Abrams blamed her 2018 defeat on the blatant use of voter suppression by her opponent, then-Secretary of State Brian Kemp, and has spent the past two years challenging the state’s disenfranchisement of its Black, poor, and urban population through a variety of organizations under the umbrella of Fair Fight Action.
Abrams has a genius for the work: State Senator Jen Jordan credited her with seeing the advantages of demographic changes before anyone else, while former gubernatorial candidate Jason Carter has argued that she “built the infrastructure” that allowed Joe Biden to eke out victory in the state’s presidential election.
However, Abrams is not the only person moving the needle, as she would be the first to admit. Besides the organizations that Abrams leads, there are a plethora of groups mobilizing voters, with different areas of expertise.
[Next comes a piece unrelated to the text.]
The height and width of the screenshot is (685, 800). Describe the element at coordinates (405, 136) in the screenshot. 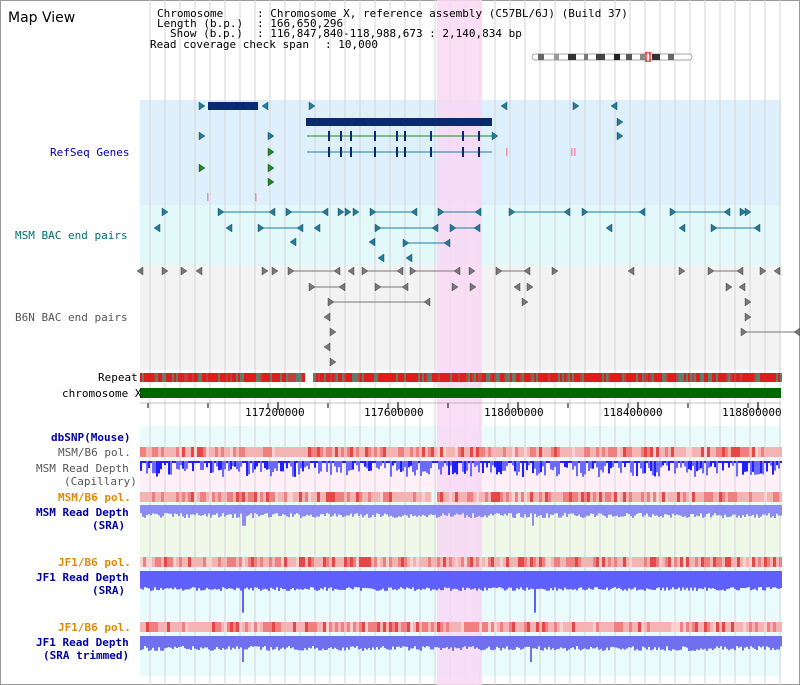

I see `gene-exon` at that location.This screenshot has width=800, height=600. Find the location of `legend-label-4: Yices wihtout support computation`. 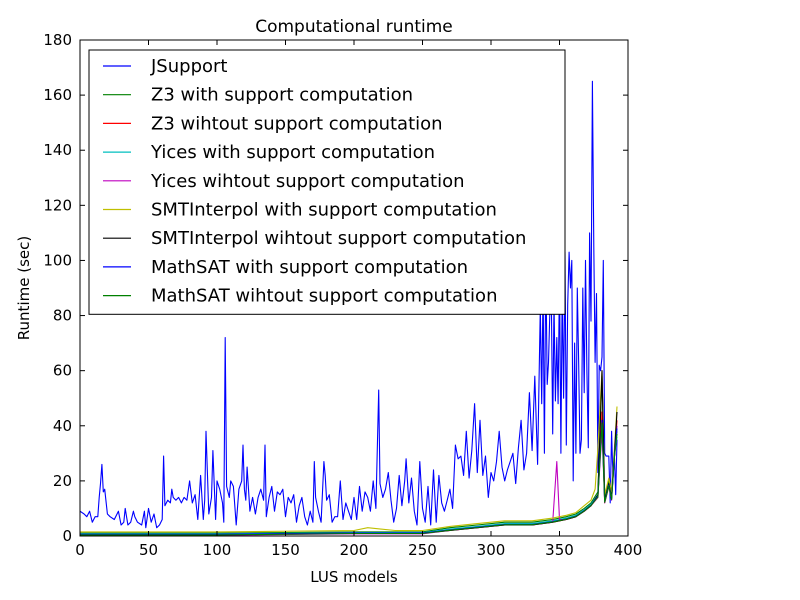

legend-label-4: Yices wihtout support computation is located at coordinates (308, 182).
The New Georgia Project – which was originally founded by Abrams and is now run by her protégée Nse Ufot – began as an effort to help poor Georgians take advantage of the Affordable Care Act but quickly transformed into an effort to enfranchise these voters. The success of the NGP can be measured in how fiercely the Georgia establishment have opposed them; two Republican secretaries of state have leveled spurious investigations and lawsuits against the group (which failed to find any wrongdoing).
Another voter registration group, Black Voters Matter, is determined to empower Georgia’s most disenfranchised population – African Americans.
Led by their energetic founder LaTosha Brown, the group encourages Black voters to grasp “the power that they have and deserve”.
Together, these groups have knocked on millions of doors, called millions of phones, and spent millions of dollars in advertising to help expand the voting population. Perhaps more importantly though, Georgia’s organizers have developed innovative techniques for finding and engaging new voters.
The New Georgia Project’s volunteers have knocked on over five million doors, but have complemented their work with social welfare efforts like toy and food drives in poor areas. Meanwhile, organizer Stacy Efrat discovered an “untapped gold mine” of Democratic voters by focusing on the suburban apartment complexes where many newcomers to the state live (they offer better rent prices than one-family homes in the same areas).
All of this effort by organizers seems to have paid off. Georgia has seen record-breaking early voting for a runoff election, with over three million votes already cast. 114,000 of these early votes have been cast by voters who didn’t vote in the general election. As huge as the numbers already are, activists’ ambitions are even larger. “It’s unheard of to turn out more people in a runoff than the general election,” says veteran organizer Felicia Davis, “but we are going to do it.”